Saved entries
=== Begin Enclosure ===
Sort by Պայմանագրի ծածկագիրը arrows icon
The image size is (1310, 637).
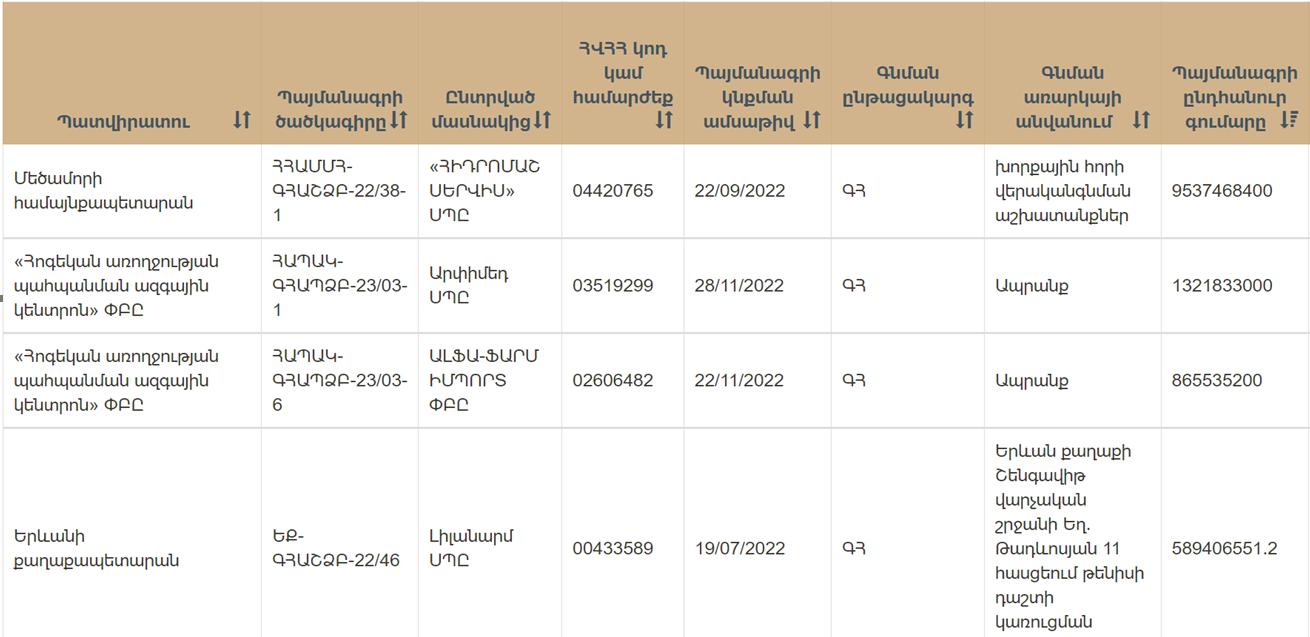pos(399,121)
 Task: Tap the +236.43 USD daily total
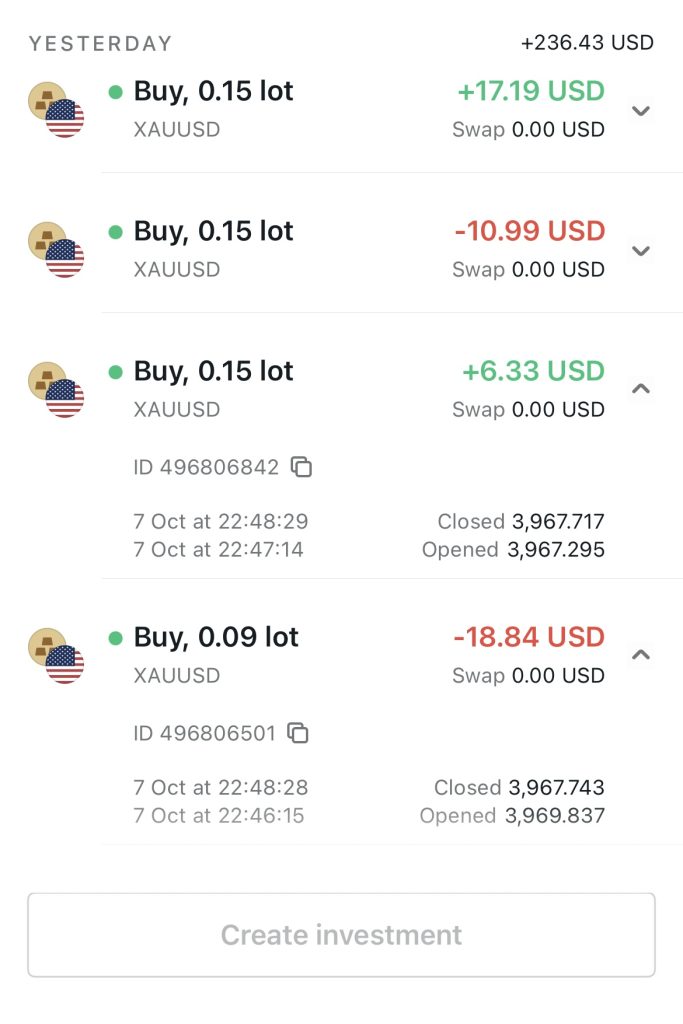[x=587, y=43]
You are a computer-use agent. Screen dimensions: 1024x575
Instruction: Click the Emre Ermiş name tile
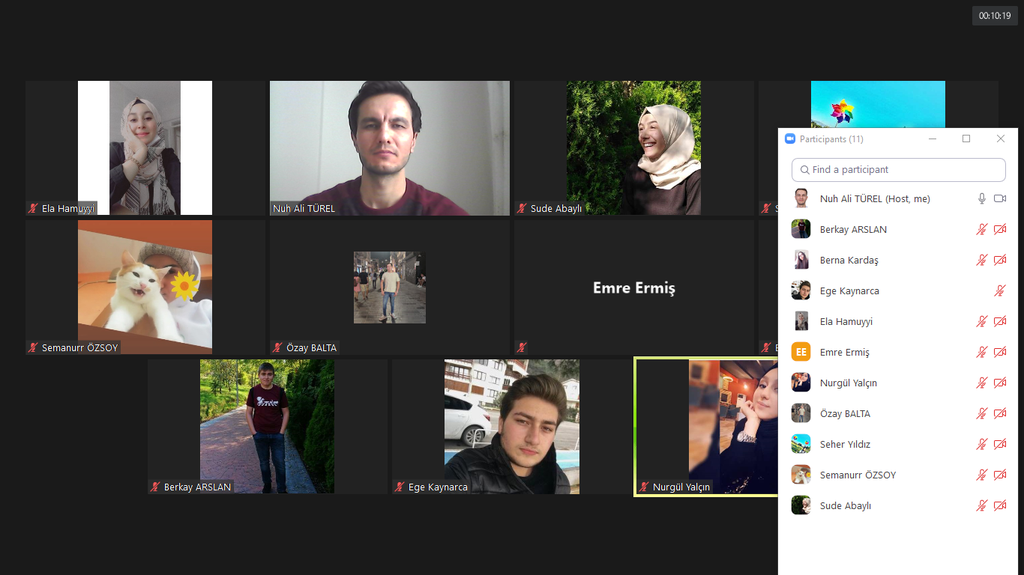click(633, 287)
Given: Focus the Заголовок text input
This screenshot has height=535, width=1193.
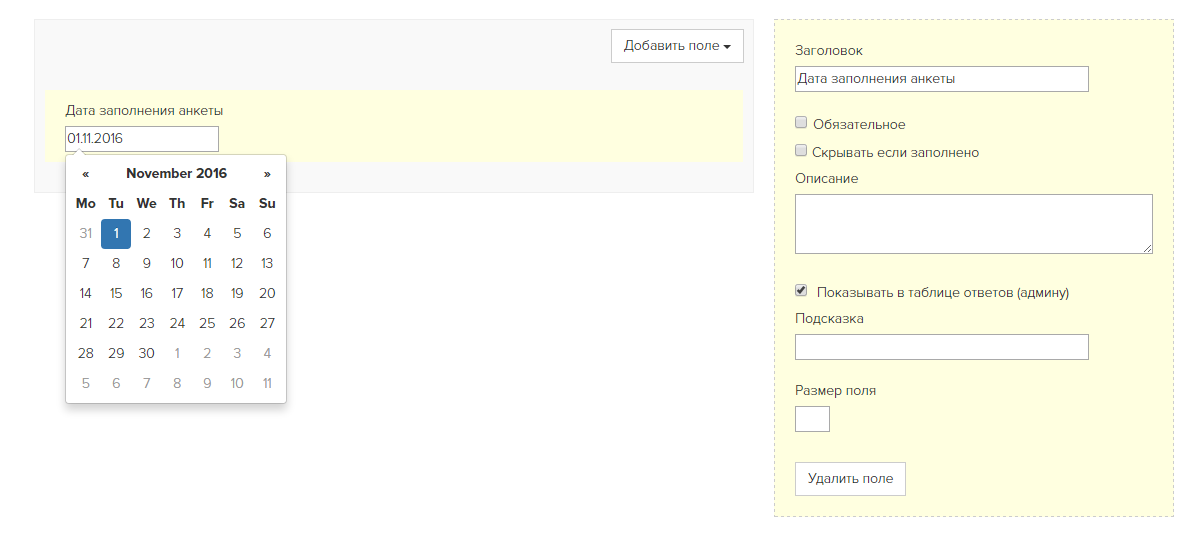Looking at the screenshot, I should point(941,78).
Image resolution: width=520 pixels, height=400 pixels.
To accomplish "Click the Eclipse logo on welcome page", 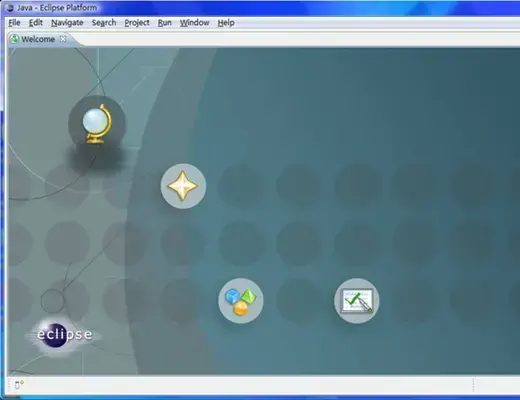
=== End Enclosure ===
# Problem requirements:
Each line from the one containing "You are a computer-use" through the last line above should be retyped exactly, and no other line. Any picture is to be left out.

# Reply to the exercise:
You are a computer-use agent. Screen dimensions: 1024x575
Instruction: Click the Emre Ermiş name tile
click(633, 287)
Given: Focus the Заголовок text input
This screenshot has height=535, width=1193.
Looking at the screenshot, I should point(941,78).
Image resolution: width=520 pixels, height=400 pixels.
To accomplish "Click the Eclipse logo on welcome page", 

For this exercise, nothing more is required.